Madiba sait aussi ce que le sport apporte à la fraternité des peuples et on lui doit ce témoignage : «Le football, aussi bien que le rugby, le cricket et les autres sports collectifs, a le pouvoir de guérir les blessures.» Celles de l’âme et du cœur s’entendent.
Grâce à Mandela, l’Afrique du Sud d’aujourd’hui, en ce quelle est nation, est quelque part l’enfant de la Coupe du monde de rugby de 1995. Dans l’édification d’une société nouvelle, cet événement a été un catalyseur de premier ordre. Arrivé au pouvoir en 1994, Madiba voyait se mettre en place le scénario d’un désastre annoncé. Entre le radicalisme d’une Anc triomphante et l’extrémisme des tenants de l’apartheid, l’étincelle dévastatrice pouvait venir de n’importe où, de n’importe quoi, à tout moment.
Au cœur de ces antagonismes, il eut l’idée d’aller présider la finale du Mondial entre l’Afrique du Sud et la Nouvelle-Zélande. C’était envers et contre l’avis de ses proches, car le rugby était «affaire de Blancs», un des pires bastions de la ségrégation sportive. Dans un stade comble, par la magie de sa présence et la victoire des Springboks sur les All Blacks, la fusion fut totale.
C’est dans cet Ellis Park Stadium de Johannesburg que la «Nation arc-en-ciel» a commencé à harmoniser ses couleurs, à se trouver un destin commun par-delà les antagonismes et les haines, à réduire les différences et les déchirures cultivées par l’apartheid. Invictus, film de Clint Eastwood avec Morgan Freeman et Matt Damon, campe cet épisode de manière sublime.
En 2004, quand la Fifa décida de confier l’organisation du Mondial-2010 à l’Afrique du Sud, c’est encore la personnalité de Mandela qui fit la différence. Dix ans après la Coupe du monde de rugby, le symbole était fort pour un pays qui voulait exposer au monde une société réconciliée, encore traversée par de fortes inégalités entre les races et à l’intérieur de la communauté noire, mais loin du chaos que prédisaient les tenants d’une supériorité raciale blanche.
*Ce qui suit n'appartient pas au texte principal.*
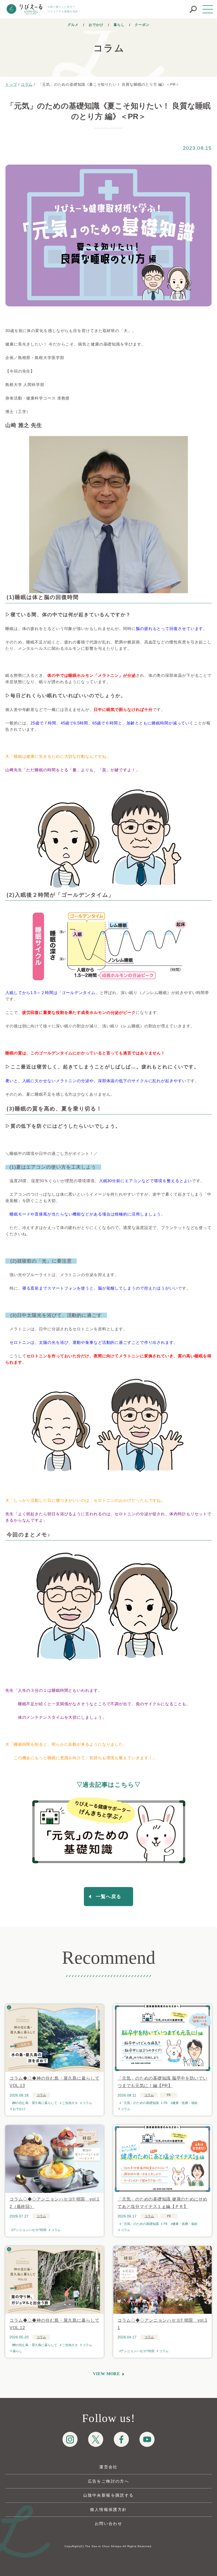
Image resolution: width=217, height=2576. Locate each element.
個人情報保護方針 (108, 2509)
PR (166, 2103)
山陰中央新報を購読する (108, 2495)
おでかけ (96, 25)
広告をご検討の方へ (108, 2481)
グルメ (73, 25)
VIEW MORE (106, 2373)
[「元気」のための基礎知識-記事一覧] (108, 1832)
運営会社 (108, 2467)
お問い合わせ (108, 2523)
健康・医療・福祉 (185, 2103)
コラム (41, 2095)
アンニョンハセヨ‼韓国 (29, 2230)
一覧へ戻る (108, 1896)
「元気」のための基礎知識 (140, 2103)
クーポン (142, 25)
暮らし (119, 25)
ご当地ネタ (70, 2103)
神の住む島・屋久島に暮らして (35, 2103)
Mandela et le foot, c’est aussi la Can-1996. On se rappelle son sourire et sa danse chaloupée pour accompagner la chevauchée victorieuse des «Bafana Bafana».
Iconifié de son vivant, On ne compte plus les sportifs qui se sont agenouillés à ses pieds, dans son salon, pour la photo souvenir qui deviendra culte. Les plus grandes équipes du monde sont passées chez lui pour lui tendre un maillot floqué à son nom. Ray Sugar Leonard lui a offert une de ses ceintures de champion du monde. Tyson lui a laissé des gants et Muhammad Ali lui a tendu son menton pour qu’il y place un coup.
Il y a du Madiba en chaque sportif. Pour ce Mandela Day, on est fort aise pour lui chanter «Happy Birthday».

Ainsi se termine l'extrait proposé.